■ RECORDS SHOWN:
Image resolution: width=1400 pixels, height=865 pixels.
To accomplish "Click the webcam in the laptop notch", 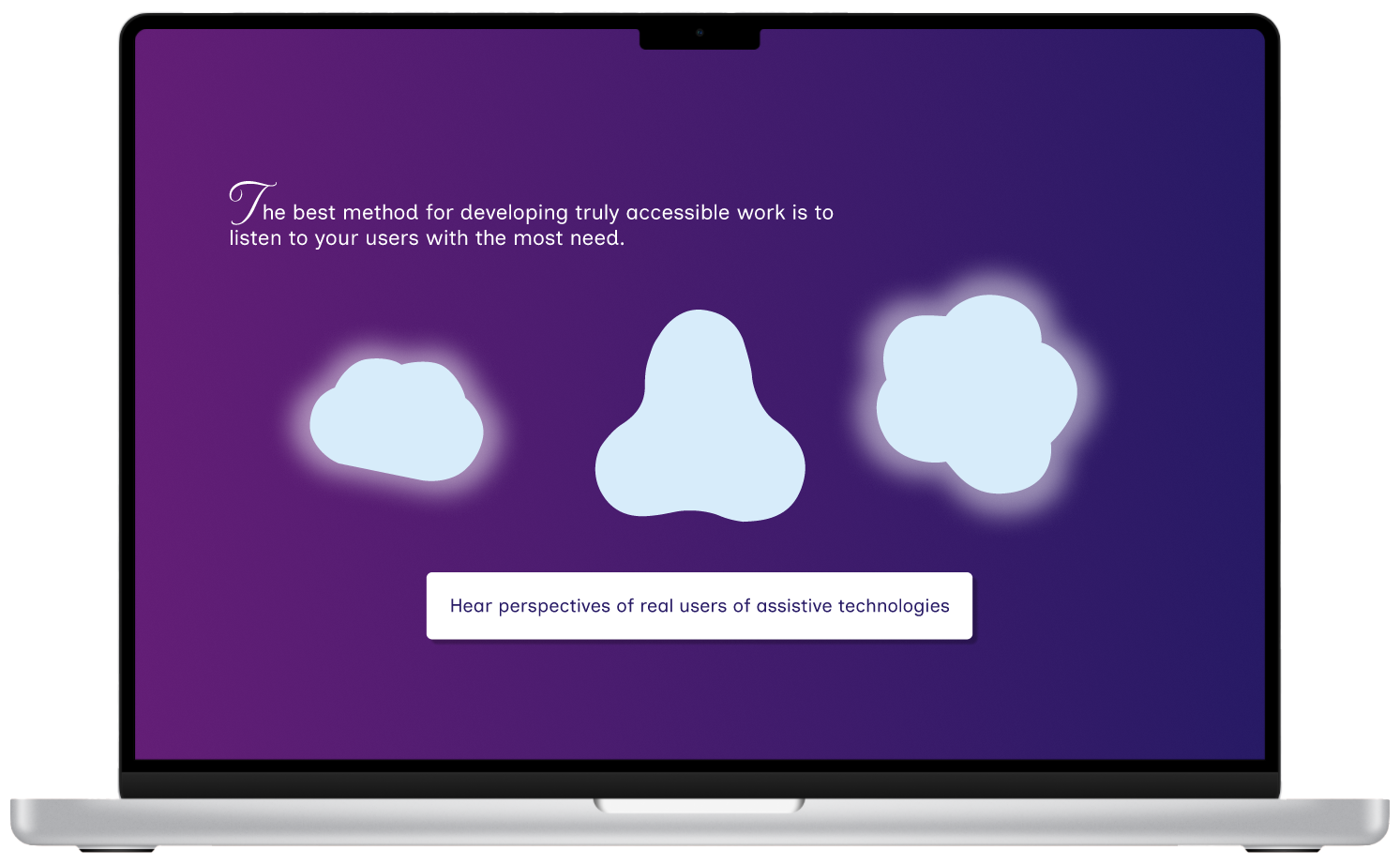I will [700, 34].
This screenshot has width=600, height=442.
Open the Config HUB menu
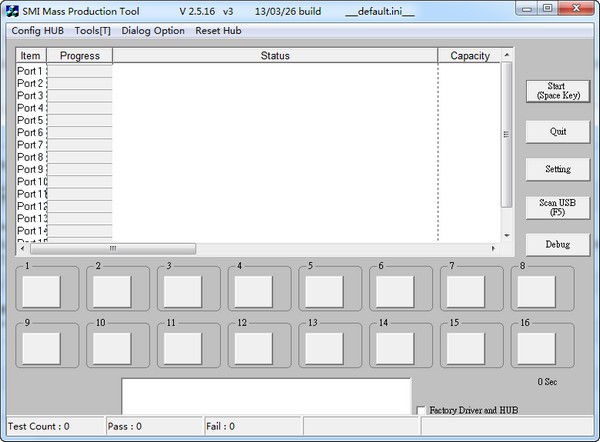coord(38,30)
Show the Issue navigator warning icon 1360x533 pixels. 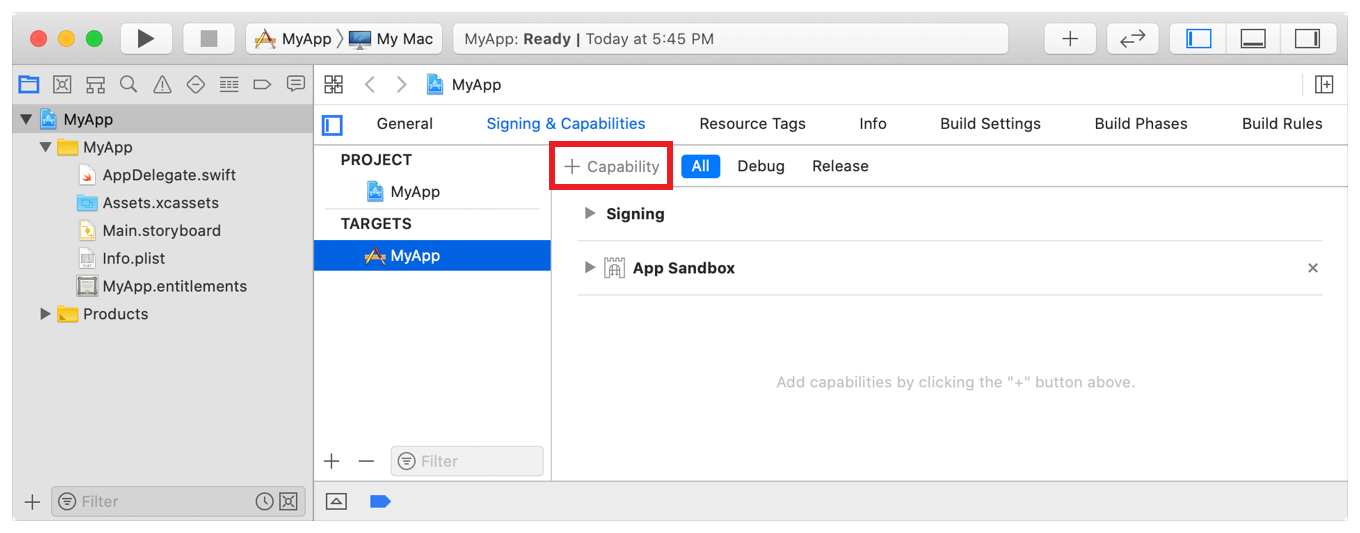coord(162,84)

■ AIM OF THE EXERCISE: In the listing above, how many of the lines contain the string "height"? Respond with the number alone.

■ WRITTEN RESPONSE: 2